School of Computer Science, University of Birmingham, UK
Thursday, June 8, 2017, 15:30 - 16:30
Building 101, Lecture Room C
Thursday, June 8, 2017, 13:30 - 14:30
Host: Bruce Miller
Abstract: Data is everywhere and its communication and understanding is an important pre-requisite for the full participation of individuals in the information age. Good data visualisation is commonly used to great effect for the sighted world, but are practically useless to a blind audience. Blind people, but also people with other visual and print impairments, are at risk of being left behind if efforts are not made to improve the access to information that is not traditionally conveyed in text, whether that text be accessed in braille, audio, or a computer's screen reading software.
Our work aims to provide an accessible way for visually impaired users to easily, efficiently, and most importantly accurately, explore and query the data contained in diagrams such as bar charts, box plots, time series, and many more. We employ the statistical software environment R not only as a means to generate accessible diagrams, but also as a way for blind users to directly interact with data in the same way as their sighted peers by supporting immediate data visualisation via screen reading and interactive exploration. This empowers blind users to not just be passive consumers but to become active creators of diagrams.
This work is in parts joint work with Jonathan Godfrey from Massey University, New Zealand.
Bio: Volker Sorge is a Reader in Scientific Document Analysis at the School of Computer Science, University of Birmingham, UK. With his research group he is working primarily on mathematical document analysis, diagram recognition and handwriting recognition. As part of this work he has been concentrating on making scientific content accessible and is currently working on assistive technology for STEM subjects with the start-up company Progressive Accessibility Solutions (progressiveaccess.com).

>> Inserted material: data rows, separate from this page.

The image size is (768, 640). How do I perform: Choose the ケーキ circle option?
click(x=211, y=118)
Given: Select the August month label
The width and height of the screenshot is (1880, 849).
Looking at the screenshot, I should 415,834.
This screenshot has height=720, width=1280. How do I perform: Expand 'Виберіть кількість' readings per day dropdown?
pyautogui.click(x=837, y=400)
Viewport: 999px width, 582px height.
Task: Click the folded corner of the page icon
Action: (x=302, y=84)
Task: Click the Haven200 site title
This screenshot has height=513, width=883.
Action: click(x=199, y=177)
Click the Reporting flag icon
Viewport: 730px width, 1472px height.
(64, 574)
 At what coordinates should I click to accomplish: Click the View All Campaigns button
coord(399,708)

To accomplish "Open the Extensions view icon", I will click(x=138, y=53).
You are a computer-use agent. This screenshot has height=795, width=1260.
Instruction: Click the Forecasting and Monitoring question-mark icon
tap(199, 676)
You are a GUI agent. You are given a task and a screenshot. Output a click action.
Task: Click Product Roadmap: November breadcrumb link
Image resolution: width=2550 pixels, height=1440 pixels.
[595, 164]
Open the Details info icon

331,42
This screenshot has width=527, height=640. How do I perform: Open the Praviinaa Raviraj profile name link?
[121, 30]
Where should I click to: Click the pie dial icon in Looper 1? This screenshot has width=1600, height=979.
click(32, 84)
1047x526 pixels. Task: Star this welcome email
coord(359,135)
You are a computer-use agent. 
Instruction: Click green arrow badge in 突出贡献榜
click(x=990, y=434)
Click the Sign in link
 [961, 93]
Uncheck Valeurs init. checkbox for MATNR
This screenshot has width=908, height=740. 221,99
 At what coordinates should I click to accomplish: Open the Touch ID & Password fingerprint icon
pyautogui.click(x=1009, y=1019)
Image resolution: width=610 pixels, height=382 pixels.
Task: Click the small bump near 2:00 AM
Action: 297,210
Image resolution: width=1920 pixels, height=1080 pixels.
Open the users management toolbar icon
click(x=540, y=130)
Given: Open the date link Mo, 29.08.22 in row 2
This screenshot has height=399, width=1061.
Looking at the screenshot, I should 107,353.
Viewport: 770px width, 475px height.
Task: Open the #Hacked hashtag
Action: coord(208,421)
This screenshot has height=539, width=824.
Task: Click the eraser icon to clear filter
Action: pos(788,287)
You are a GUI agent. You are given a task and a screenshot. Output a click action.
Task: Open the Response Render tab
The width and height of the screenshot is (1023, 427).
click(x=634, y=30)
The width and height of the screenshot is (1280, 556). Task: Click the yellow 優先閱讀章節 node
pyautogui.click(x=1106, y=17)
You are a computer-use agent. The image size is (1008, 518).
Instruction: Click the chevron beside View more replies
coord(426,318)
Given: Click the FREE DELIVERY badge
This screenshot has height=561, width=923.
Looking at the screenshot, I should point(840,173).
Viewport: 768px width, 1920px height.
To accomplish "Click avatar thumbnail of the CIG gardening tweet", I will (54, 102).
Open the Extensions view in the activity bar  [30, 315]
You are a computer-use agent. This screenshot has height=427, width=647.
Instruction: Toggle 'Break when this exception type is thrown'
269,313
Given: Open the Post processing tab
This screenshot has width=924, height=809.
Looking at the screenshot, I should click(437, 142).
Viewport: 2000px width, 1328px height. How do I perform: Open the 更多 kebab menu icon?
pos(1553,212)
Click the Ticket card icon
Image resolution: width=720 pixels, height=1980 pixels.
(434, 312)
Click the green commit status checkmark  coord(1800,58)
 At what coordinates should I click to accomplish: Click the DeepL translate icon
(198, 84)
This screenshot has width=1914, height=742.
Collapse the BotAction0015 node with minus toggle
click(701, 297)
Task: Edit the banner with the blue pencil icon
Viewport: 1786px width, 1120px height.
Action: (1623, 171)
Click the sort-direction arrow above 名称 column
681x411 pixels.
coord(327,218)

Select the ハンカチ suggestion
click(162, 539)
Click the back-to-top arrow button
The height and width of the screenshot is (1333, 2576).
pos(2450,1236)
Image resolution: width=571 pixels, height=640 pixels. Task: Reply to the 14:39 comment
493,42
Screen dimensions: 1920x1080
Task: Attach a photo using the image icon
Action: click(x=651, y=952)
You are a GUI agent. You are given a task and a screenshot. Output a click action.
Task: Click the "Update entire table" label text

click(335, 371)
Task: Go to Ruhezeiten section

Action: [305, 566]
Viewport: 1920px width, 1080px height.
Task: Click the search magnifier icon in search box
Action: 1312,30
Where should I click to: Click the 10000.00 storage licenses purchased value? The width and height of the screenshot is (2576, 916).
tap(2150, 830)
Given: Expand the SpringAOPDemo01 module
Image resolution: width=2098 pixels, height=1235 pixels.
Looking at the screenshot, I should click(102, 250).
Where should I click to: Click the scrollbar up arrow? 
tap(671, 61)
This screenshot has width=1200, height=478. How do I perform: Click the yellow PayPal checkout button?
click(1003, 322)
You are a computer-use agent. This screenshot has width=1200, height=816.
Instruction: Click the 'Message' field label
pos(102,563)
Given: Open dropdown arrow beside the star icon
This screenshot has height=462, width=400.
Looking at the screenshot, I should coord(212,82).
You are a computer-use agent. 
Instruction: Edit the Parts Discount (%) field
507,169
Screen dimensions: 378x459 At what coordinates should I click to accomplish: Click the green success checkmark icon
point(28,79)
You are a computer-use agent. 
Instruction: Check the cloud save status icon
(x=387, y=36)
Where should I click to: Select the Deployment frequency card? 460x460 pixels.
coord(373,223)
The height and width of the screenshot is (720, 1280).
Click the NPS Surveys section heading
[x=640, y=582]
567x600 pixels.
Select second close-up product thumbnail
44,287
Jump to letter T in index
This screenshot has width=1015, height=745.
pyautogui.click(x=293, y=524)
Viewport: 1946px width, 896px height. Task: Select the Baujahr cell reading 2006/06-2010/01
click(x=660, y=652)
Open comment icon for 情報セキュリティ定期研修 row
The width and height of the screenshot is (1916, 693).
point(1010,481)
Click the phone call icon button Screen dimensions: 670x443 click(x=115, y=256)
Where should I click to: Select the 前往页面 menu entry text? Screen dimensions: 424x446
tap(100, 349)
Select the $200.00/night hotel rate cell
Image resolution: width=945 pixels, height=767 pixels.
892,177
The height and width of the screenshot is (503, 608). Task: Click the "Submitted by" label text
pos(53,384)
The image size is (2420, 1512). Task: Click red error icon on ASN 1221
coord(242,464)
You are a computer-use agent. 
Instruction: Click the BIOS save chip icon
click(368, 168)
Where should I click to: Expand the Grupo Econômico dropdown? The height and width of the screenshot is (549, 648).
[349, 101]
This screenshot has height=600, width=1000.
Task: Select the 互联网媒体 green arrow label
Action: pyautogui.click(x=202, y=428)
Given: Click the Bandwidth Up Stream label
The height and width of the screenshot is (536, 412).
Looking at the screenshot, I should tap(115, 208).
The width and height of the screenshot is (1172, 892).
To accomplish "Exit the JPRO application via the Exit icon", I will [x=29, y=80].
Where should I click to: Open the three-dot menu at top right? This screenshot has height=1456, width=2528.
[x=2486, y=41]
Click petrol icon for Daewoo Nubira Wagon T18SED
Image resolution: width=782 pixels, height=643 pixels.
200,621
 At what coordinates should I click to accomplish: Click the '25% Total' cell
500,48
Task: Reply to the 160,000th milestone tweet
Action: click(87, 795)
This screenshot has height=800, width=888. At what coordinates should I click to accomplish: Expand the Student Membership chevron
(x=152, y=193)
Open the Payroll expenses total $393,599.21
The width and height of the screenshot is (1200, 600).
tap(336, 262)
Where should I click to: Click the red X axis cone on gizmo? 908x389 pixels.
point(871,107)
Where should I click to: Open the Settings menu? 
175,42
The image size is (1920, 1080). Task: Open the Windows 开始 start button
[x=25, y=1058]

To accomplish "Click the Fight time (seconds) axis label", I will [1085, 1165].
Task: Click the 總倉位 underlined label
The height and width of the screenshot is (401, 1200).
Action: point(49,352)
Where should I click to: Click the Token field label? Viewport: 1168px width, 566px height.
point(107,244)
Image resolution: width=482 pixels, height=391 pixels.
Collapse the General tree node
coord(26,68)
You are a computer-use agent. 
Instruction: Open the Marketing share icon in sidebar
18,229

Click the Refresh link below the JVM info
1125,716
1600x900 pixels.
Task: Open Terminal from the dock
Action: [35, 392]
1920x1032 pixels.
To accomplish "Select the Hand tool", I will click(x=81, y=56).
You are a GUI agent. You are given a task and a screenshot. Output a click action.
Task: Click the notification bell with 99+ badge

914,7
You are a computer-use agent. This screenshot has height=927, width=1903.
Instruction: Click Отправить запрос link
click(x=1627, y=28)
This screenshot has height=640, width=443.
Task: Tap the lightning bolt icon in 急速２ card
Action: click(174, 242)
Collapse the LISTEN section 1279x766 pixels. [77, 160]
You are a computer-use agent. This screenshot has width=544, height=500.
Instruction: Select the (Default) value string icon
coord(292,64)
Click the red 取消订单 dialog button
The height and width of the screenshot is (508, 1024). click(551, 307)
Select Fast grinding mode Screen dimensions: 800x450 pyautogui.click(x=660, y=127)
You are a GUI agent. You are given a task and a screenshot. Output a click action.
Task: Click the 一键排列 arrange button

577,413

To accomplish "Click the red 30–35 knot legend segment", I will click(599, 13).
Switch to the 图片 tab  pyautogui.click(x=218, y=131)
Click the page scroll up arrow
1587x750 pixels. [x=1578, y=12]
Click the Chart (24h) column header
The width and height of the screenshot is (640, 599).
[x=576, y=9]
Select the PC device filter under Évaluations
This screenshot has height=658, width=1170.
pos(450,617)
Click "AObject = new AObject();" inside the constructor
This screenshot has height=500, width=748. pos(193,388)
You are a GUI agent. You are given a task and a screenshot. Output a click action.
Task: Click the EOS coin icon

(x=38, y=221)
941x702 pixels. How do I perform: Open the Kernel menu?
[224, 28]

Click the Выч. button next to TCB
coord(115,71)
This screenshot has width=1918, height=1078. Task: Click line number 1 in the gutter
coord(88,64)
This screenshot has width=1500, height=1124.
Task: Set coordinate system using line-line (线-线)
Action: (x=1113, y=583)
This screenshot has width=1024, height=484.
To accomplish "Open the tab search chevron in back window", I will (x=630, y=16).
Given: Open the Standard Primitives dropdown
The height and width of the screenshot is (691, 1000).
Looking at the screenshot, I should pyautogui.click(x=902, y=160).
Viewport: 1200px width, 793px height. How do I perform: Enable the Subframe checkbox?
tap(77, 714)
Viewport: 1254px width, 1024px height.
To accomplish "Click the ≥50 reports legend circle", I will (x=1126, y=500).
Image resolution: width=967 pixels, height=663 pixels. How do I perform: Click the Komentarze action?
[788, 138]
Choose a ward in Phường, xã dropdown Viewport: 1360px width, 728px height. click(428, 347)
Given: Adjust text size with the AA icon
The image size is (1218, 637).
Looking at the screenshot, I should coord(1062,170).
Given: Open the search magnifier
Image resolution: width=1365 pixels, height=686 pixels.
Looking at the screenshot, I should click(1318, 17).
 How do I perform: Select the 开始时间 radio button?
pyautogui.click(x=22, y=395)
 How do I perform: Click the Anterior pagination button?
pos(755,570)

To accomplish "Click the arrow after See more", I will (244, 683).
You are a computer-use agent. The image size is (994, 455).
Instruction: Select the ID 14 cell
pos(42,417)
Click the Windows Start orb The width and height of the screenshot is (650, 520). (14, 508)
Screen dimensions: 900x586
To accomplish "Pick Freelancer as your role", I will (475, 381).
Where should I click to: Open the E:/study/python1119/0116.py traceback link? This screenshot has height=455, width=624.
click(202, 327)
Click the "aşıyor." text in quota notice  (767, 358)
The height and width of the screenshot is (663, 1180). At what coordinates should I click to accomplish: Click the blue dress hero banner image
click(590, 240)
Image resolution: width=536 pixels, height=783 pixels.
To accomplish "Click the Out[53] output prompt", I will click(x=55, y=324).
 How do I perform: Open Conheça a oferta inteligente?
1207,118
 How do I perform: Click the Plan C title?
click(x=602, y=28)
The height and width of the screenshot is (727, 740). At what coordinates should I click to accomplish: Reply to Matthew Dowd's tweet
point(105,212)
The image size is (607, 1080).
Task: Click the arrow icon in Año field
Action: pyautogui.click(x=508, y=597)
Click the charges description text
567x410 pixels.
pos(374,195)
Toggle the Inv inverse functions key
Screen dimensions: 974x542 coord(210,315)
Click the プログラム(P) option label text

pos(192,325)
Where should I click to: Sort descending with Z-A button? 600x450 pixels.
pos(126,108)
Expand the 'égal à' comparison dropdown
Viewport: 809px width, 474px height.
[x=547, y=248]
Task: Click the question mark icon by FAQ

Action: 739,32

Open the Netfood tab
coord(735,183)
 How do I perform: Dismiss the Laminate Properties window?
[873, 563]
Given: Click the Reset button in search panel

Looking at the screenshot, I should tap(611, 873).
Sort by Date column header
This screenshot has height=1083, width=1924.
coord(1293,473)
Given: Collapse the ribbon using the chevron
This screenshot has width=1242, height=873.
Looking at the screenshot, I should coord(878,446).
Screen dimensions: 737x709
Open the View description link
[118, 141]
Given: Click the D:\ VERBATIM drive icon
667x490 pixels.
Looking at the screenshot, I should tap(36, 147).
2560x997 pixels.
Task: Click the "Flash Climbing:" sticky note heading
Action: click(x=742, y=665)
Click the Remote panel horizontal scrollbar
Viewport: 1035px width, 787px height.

His work includes integration of maths accessibility support into web content, as a Visiting Scientist with Google and as a consultant for the American Mathematics Society on the MathJax project. Most recently, he is exploiting image recognition technology to generate web accessible STEM diagrams. For their work on accessible chemical diagrams Volker and his co-authors won the ACM Press best paper award in 2015 at the Web For All conference.